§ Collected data
━━━

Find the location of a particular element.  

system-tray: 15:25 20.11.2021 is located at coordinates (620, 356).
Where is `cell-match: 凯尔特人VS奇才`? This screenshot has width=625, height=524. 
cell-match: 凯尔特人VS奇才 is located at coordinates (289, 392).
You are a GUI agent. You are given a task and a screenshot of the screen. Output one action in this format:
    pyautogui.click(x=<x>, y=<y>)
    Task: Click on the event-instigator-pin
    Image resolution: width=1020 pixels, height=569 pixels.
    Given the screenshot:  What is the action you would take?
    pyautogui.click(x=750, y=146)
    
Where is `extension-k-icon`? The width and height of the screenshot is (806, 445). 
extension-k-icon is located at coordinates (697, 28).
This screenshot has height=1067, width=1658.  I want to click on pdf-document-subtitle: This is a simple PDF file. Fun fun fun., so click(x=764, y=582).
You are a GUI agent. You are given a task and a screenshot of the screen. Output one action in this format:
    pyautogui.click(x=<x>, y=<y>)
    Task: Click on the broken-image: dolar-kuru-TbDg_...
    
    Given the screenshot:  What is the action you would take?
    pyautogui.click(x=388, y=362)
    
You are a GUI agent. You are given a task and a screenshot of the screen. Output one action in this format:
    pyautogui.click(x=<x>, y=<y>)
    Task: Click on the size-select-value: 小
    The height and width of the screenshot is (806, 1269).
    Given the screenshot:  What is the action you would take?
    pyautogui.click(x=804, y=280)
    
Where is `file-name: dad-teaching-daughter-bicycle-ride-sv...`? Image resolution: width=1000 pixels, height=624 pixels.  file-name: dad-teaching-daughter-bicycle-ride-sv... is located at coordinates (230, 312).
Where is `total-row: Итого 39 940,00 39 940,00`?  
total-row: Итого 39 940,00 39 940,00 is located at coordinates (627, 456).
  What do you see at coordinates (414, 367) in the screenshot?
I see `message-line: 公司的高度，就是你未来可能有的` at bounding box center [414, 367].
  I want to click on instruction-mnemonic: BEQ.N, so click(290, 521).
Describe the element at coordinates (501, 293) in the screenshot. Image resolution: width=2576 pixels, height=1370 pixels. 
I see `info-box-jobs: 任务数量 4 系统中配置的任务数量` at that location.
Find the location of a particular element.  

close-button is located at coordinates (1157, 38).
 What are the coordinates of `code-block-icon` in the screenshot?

━━━

§ Problem to solve
Copy out the records above, replacing every "GUI agent" with "interface agent" and leaving all else unchanged.

§ Written reply
Find the location of a particular element.  

system-tray: 15:25 20.11.2021 is located at coordinates (620, 356).
Where is `cell-match: 凯尔特人VS奇才`? This screenshot has width=625, height=524. 
cell-match: 凯尔特人VS奇才 is located at coordinates (289, 392).
You are a interface agent. You are given a task and a screenshot of the screen. Output one action in this format:
    pyautogui.click(x=<x>, y=<y>)
    Task: Click on the event-instigator-pin
    Image resolution: width=1020 pixels, height=569 pixels.
    Given the screenshot:  What is the action you would take?
    pyautogui.click(x=750, y=146)
    
Where is `extension-k-icon`? The width and height of the screenshot is (806, 445). 
extension-k-icon is located at coordinates (697, 28).
This screenshot has height=1067, width=1658.  I want to click on pdf-document-subtitle: This is a simple PDF file. Fun fun fun., so click(x=764, y=582).
You are a interface agent. You are given a task and a screenshot of the screen. Output one action in this format:
    pyautogui.click(x=<x>, y=<y>)
    Task: Click on the broken-image: dolar-kuru-TbDg_...
    
    Given the screenshot:  What is the action you would take?
    pyautogui.click(x=388, y=362)
    
You are a interface agent. You are given a task and a screenshot of the screen. Output one action in this format:
    pyautogui.click(x=<x>, y=<y>)
    Task: Click on the size-select-value: 小
    The height and width of the screenshot is (806, 1269).
    Given the screenshot:  What is the action you would take?
    pyautogui.click(x=804, y=280)
    
Where is `file-name: dad-teaching-daughter-bicycle-ride-sv...`? Image resolution: width=1000 pixels, height=624 pixels.  file-name: dad-teaching-daughter-bicycle-ride-sv... is located at coordinates (230, 312).
Where is `total-row: Итого 39 940,00 39 940,00`?  
total-row: Итого 39 940,00 39 940,00 is located at coordinates (627, 456).
  What do you see at coordinates (414, 367) in the screenshot?
I see `message-line: 公司的高度，就是你未来可能有的` at bounding box center [414, 367].
  I want to click on instruction-mnemonic: BEQ.N, so click(290, 521).
Describe the element at coordinates (501, 293) in the screenshot. Image resolution: width=2576 pixels, height=1370 pixels. 
I see `info-box-jobs: 任务数量 4 系统中配置的任务数量` at that location.
Find the location of a particular element.  

close-button is located at coordinates (1157, 38).
 What are the coordinates of `code-block-icon` in the screenshot?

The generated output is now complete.